Orang jadi berekspektasi ketinggian tentang diriku. Kacau banget. Aku inget doanya Abu Bakr ketika orang lain memujinya, memohon dijadikan lebih baik dari pandangan orang lain tentang dirinya.

Pertanyaan keempat adalah "kapan nikah?"
Daaan pertanyaan itu yang akhir-akhir ini kutemui. Aku pernah janji dulu sama diriku nggak bakal galau masalah ini. Yap, dulu aku tinggal di kosan dengan senior-senior yang jauh lebih tua dariku. Dan kebanyakan mereka selalu saja mengobrol dan galau membicarakan masalah itu. Well, aku sombong banget waktu itu. Kenapa harus galau, Allah pasti kn akn memberi yang terbaik di saat yg tepat. Terus kacaunya lagi aku pernah berfikir kalo aku nanti nggak nikah juga nggak apa2. Aku mandiri dan merasa nggak butuh laki-laki. Aku ngeri duluan kalo ada orang lain yang masuk ke dalam hidupku dan mengatur-ngaturnya. Dan kalau aku dapet rizki laki-laki sholeh,  kalau nggak? Duh, mendingan aku nggak usah nikah sekalian.
Aku nggak mau hidupku kacau gara-gara laki-laki. Aku punya tanggungan banyak. Hidupku sudah cukup rumit tanpa harus kutambah masalah baru. Aku juga lebih logis dalam mengatur perasaanku kepada lawan jenis. Aku cuma sesekali kagum dengan beberapa orang, dan kemudian bisa melupakannya jika pada akhirnya mereka sudah menikah atau tak mungkin untuk kumiliki.
Haha. Tetep saja. Kebanyakan sahabatku sudah dan akan menikah. Hampir semua membicarakan topik ini jika sudah berkumpul. Mau menghindar gimana coba? Aku galau juga ternyata.

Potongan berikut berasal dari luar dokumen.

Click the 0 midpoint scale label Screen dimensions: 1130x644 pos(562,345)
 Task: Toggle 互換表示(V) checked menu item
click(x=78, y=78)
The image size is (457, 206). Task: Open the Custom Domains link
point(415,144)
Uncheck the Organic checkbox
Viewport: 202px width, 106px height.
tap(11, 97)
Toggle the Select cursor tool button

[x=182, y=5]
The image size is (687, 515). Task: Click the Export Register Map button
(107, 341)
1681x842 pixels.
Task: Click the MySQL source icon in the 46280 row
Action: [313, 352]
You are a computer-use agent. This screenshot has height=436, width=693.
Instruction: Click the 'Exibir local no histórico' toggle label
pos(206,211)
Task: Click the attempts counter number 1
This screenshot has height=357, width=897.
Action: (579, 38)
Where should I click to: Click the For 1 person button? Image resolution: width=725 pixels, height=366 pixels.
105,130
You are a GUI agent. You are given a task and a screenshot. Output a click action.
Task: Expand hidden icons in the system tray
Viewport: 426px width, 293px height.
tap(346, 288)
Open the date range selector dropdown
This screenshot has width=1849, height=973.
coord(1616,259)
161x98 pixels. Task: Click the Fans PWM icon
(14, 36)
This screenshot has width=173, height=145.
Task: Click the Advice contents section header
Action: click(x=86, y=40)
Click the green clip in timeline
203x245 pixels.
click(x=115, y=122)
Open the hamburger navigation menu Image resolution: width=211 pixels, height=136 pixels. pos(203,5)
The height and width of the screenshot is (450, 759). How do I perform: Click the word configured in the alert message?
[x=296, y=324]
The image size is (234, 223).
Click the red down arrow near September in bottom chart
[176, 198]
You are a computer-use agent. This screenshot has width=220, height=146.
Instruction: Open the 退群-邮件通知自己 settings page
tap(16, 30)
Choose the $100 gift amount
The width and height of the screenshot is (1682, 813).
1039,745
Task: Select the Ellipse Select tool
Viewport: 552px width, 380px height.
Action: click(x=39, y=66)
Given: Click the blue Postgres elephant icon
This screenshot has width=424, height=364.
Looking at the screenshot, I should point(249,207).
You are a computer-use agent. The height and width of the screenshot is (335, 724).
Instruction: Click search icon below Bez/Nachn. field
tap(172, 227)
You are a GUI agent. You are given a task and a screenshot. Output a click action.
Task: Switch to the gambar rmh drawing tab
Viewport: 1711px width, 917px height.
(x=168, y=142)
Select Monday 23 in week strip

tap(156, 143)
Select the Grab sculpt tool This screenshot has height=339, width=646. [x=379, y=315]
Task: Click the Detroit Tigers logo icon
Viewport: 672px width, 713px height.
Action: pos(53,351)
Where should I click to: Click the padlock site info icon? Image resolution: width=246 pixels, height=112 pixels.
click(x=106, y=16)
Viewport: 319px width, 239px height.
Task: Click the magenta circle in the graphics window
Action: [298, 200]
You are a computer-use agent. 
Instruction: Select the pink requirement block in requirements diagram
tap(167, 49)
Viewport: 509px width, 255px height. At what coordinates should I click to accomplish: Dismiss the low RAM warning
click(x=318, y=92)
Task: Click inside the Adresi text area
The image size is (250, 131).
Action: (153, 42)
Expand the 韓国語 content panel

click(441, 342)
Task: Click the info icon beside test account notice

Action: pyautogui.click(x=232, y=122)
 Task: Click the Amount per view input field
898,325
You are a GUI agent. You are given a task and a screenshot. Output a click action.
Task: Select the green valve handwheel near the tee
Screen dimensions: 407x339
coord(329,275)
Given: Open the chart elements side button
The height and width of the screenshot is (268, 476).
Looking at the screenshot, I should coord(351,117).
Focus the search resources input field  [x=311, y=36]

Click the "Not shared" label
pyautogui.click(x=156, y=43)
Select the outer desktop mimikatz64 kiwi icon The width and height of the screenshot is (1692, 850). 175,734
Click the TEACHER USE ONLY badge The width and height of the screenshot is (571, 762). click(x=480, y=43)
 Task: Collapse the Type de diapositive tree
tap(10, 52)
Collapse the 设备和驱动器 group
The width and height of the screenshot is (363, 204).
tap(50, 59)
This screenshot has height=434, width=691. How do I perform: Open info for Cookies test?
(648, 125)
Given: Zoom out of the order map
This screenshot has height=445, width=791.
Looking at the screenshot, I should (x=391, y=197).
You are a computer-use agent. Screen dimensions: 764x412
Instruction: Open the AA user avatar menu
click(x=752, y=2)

Aku jadi capek sendiri kadang. Terus aku jadi mikir. Aku masih berumur segini aja, orang-orang udah repot nanyain masalah kayak gini. Bagaimana dengan mereka yaa, yg jauh berumur di atasku dan belum menikah juga. Jangankan orang lain. Pasti diri mereka sendiri bertanya-tanya tentang hal itu.

Kenapa yaa, kok orang seneng banget khawatir masalah-masalah itu? Suka banget nanya yang bikin orang down duluan?

Pertanyaan tentang hidup. Seolah khawatir dengan kondisi hidup kita di dunia.

Kita lupa mengkhawatirkan yang jauh lebih pasti.

Harusnya semua tanya itu diganti.

"Kapan mati ya,?"
"Sudah punya bekal apa buat menghadapi kematian?"
"Sudah berbuat dan berkontribusi apa untuk Islam dan dunia?"
"Sudah memberi kebermanfaatan apa dalam hidup?"

Pertanyaan yang membuat kita produktif dan meyakini bahwa Allah sungguh Maha Pengasih lagi Maha Penyayang.

Well, akan selalu ada pertanyaan-pertanyaan yang akan bermunculan selama kita hidup. Terkadang bahkan pertanyaan itu muncul dari dalam diri kita sendiri.

Bagaimana pun, pada akhirnya semuanya menyangkut tentang keimanan itu sendiri. Mempercayai tentang ketentuan yang Allah tetapkan jauh sebelum keberadaan kita. Tugas kita hanyalah berusaha sebaik-baiknya, bertaqwa kepadaNya, berusaha semampu kita, dan selalu percaya, whatever happen in our life, just believe that Allah gives the best. Semangaaaat!